I created the model.tflite
and labels.txt
files, now i will copy them to the raspberry pi inside the tensorflow/models
folder on the pi.
bash install-prerequisites.sh
Output should be:
Prerequisites Installed Successfully
Testing if the installation of tflite_runtime module was correct
python
>>> import tflite_runtime as tf
>>> print(tf.__version__)
Correct installation output:
2.5.0
The following scrips can be used to detect the object (my face) in different ways
TFLite-PiCamera-od.py
: This program uses the Pi Camera to perform object detection. It also counts and displays the number of objects detected in the frame. The usage is
usage: TFLite-PiCamera-od.py [-h] [--model MODEL] [--labels LABELS]
[--threshold THRESHOLD] [--resolution RESOLUTION]
optional arguments:
-h, --help show this help message and exit
--model MODEL Provide the path to the TFLite file, default is
models/model.tflite
--labels LABELS Provide the path to the Labels, default is
models/labels.txt
--threshold THRESHOLD
Minimum confidence threshold for displaying detected
objects
--resolution RESOLUTION
Desired webcam resolution in WxH. If the webcam does
not support the resolution entered, errors may occur.
TFLite-Image-od.py
: This program takes a single image as input. The usage is
usage: TFLite-Image-od.py [-h] [--model MODEL] [--labels LABELS]

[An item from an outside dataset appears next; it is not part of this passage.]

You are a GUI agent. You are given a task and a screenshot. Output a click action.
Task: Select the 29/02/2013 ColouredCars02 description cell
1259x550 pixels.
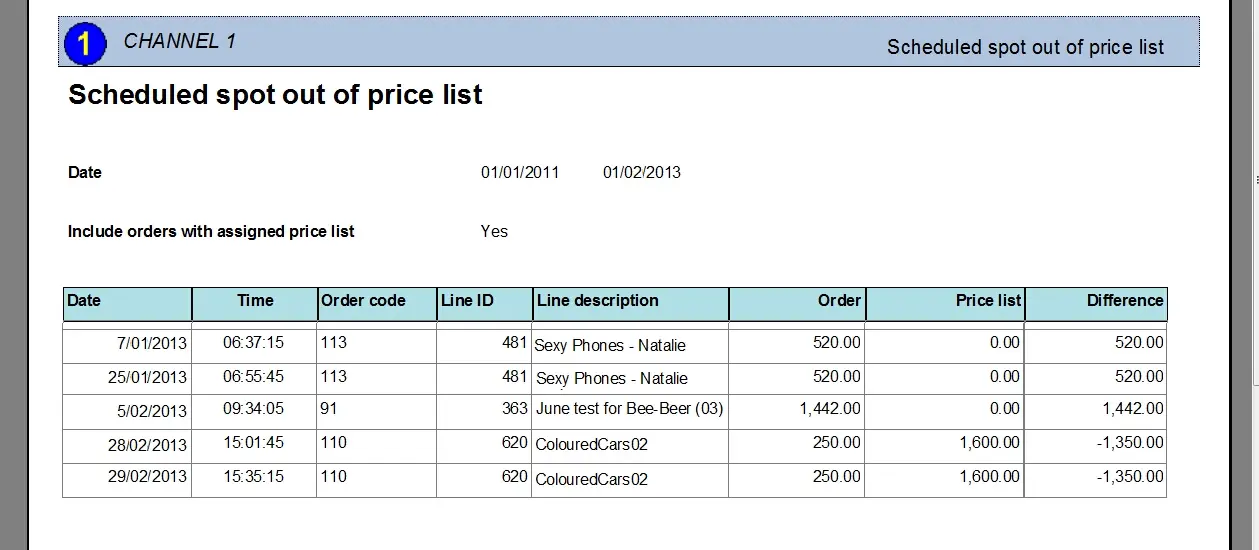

[--image IMAGE] [--threshold THRESHOLD]
[--resolution RESOLUTION]
optional arguments:
-h, --help show this help message and exit
--model MODEL Provide the path to the TFLite file, default is
models/model.tflite
--labels LABELS Provide the path to the Labels, default is
models/labels.txt
--image IMAGE Name of the single image to perform detection on
--threshold THRESHOLD
Minimum confidence threshold for displaying detected
objects
--resolution RESOLUTION
Desired webcam resolution in WxH. If the webcam does
not support the resolution entered, errors may occur.
TFLite-Video-od.py
: This program is similar to the last two however it takes a video as input. The usage is
usage: TFLite-Video-od.py [-h] [--model MODEL] [--labels LABELS]
[--video VIDEO] [--threshold THRESHOLD]
[--resolution RESOLUTION]
optional arguments:
-h, --help show this help message and exit
--model MODEL Provide the path to the TFLite file, default is
models/model.tflite
--labels LABELS Provide the path to the Labels, default is
models/labels.txt
--video VIDEO Name of the video to perform detection on
--threshold THRESHOLD
Minimum confidence threshold for displaying detected
objects
--resolution RESOLUTION
Desired webcam resolution in WxH. If the webcam does
not support the resolution entered, errors may occur.
To test it:
python TFLite-PiCamera-od.py
The Object detection is working correctly with 0.5fps on the Raspberry Pi.